Exasperação à parte, o poeta era por feitio um homem reservado. Aos 47 anos, no artigo “Divagação sobre as ilhas” (no livro Passeios na ilha), cuidou de emitir sinalização nítida a seus semelhantes e dessemelhantes, delimitando o convívio social que lhe convinha: para ele, “a arte do bem viver” impunha “uma fuga relativa” e “uma não muito estouvada confraternização”. Não é de estranhar que amigos muito queridos – entre eles, Manuel Bandeira, que disso se queixava – jamais tenham sido acolhidos sob o teto do escritor itabirano.

          Por isso mesmo, é espantoso que o poeta, certa vez, tenha não só acolhido como proporcionado mesa e cama a alguém que nunca tinha visto até então. Mais surpreendente ainda quando se sabe que a poucos metros do desconhecido dormiam Dolores e Maria Julieta – a mulher e a filha de Drummond.

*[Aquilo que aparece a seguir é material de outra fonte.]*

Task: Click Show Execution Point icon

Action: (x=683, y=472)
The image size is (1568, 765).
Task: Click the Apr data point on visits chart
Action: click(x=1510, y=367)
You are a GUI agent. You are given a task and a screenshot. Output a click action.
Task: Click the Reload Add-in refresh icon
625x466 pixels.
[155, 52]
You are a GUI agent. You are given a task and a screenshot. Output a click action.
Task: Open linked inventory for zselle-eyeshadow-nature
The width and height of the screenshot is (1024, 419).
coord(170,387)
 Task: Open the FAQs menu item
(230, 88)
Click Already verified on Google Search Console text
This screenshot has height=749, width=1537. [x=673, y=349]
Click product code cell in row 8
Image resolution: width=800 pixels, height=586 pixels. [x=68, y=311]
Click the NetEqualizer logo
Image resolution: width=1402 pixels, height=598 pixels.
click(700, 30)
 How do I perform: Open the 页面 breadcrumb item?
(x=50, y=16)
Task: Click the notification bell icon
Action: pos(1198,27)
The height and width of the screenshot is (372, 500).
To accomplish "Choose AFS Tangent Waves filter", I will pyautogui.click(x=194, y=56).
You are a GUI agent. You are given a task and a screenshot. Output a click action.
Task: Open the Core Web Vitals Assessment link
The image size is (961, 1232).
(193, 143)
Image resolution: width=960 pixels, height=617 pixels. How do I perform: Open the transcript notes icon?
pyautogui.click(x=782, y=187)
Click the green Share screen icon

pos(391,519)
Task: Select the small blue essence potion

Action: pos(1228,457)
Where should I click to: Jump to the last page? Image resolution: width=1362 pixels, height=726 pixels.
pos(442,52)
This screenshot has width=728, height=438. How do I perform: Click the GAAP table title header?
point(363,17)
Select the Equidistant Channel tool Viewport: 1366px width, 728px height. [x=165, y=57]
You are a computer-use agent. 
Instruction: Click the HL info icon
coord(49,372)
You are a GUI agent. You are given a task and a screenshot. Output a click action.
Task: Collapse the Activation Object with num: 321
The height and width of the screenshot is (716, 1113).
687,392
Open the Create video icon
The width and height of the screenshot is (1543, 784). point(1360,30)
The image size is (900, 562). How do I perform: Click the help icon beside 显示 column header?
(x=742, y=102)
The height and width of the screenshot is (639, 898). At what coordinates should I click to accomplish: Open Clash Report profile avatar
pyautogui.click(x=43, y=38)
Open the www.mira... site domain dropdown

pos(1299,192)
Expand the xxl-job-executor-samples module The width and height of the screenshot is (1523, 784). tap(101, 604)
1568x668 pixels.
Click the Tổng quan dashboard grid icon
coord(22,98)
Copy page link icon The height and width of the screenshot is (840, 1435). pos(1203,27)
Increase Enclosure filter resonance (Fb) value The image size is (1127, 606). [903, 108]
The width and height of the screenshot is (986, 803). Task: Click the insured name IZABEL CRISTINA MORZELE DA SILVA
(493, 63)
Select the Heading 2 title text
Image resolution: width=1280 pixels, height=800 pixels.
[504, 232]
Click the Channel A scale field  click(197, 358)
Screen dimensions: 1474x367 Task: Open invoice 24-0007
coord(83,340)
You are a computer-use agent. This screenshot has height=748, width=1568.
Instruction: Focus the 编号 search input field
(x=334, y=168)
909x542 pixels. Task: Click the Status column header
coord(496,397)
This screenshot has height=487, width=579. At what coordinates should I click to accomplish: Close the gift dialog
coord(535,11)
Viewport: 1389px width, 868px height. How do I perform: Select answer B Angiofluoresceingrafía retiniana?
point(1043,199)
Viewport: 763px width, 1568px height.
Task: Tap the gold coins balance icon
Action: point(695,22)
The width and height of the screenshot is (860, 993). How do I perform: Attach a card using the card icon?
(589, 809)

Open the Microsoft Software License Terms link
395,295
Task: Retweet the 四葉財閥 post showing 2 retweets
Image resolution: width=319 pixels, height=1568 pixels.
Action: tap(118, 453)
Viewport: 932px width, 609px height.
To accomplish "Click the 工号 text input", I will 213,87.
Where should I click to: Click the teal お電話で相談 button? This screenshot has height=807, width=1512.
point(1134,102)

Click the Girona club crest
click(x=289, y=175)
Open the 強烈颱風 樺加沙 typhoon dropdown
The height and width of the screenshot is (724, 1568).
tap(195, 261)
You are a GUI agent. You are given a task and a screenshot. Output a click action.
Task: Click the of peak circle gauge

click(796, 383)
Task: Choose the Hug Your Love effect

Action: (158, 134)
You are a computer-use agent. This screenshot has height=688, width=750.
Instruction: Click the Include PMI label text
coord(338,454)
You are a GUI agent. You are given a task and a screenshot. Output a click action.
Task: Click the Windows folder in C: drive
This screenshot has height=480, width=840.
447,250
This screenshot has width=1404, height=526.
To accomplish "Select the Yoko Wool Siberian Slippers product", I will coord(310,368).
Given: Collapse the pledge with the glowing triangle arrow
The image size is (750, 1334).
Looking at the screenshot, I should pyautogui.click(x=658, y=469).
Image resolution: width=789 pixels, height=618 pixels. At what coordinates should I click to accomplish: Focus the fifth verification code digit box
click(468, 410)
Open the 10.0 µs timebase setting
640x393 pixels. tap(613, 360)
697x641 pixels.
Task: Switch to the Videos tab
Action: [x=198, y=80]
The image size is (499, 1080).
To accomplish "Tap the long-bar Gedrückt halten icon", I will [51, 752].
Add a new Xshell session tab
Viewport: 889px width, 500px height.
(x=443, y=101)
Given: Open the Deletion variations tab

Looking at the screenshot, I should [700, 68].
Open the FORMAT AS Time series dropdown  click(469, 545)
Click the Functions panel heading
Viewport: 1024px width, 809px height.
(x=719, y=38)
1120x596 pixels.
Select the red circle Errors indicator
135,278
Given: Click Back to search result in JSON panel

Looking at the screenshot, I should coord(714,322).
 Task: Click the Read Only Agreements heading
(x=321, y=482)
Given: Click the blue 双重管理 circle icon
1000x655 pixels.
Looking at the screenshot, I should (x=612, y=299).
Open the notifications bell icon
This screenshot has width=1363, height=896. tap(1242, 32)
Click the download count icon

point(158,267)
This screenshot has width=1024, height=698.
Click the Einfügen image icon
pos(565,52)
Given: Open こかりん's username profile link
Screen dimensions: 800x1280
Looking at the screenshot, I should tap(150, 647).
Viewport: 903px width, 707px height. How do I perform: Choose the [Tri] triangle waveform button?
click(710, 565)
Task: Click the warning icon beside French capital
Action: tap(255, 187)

          A história se passou não muito tempo após sua mudança para o Rio, em 1934, e permaneceu na sombra durante 25 anos – até 1959, quando, na crônica “Vila”, Drummond reuniu lembranças de sua primeira residência carioca. E mesmo aí não contou grande coisa, limitando-se a espremer a bizarra ocorrência em pouco mais de quarenta palavras. O inesperado visitante, informou então, era

 

um sujeito que se declarou irmão de Ribeiro Couto, reticente, noturno, tinha matado um homem em São Paulo, viera sutil e ia meter o pé no mundo; precisava de cama e algum dinheiro, e desapareceu na madrugada; nunca fora irmão do poeta nem matara ninguém.

 

Um exemplar do Correio da Manhã contendo a crônica atravessou o Atlântico e foi lido em Belgrado, a capital da antiga Iugoslávia, onde o poeta paulista Ruy Ribeiro Couto, amigo de Drummond desde a década de 1920, era o embaixador do Brasil. Pasmo total. “Carloto”, pôs num bilhete o diplomata, “que história é aquela de um ‘irmão’ alegadamente meu, a pedir cama e mesa em sua casa?”

          Em resposta a Couto, Drummond principiou se desculpando pelo fato de que, um quarto de século depois da bizarra ocorrência, “pormenores divertidos” tivesse se esvaído. Mas o essencial da história, acrescentou, estava bem vivo na memória. Ela começou com o telefonema de um desconhecido que, depois de se apresentar como sendo irmão mais moço de Ribeiro Couto, pediu conversa urgente, mas não no Ministério da Educação e Saúde Pública, onde Drummond era chefe de gabinete: queria ir à casa dele, naquela noite. E lá foi recebido.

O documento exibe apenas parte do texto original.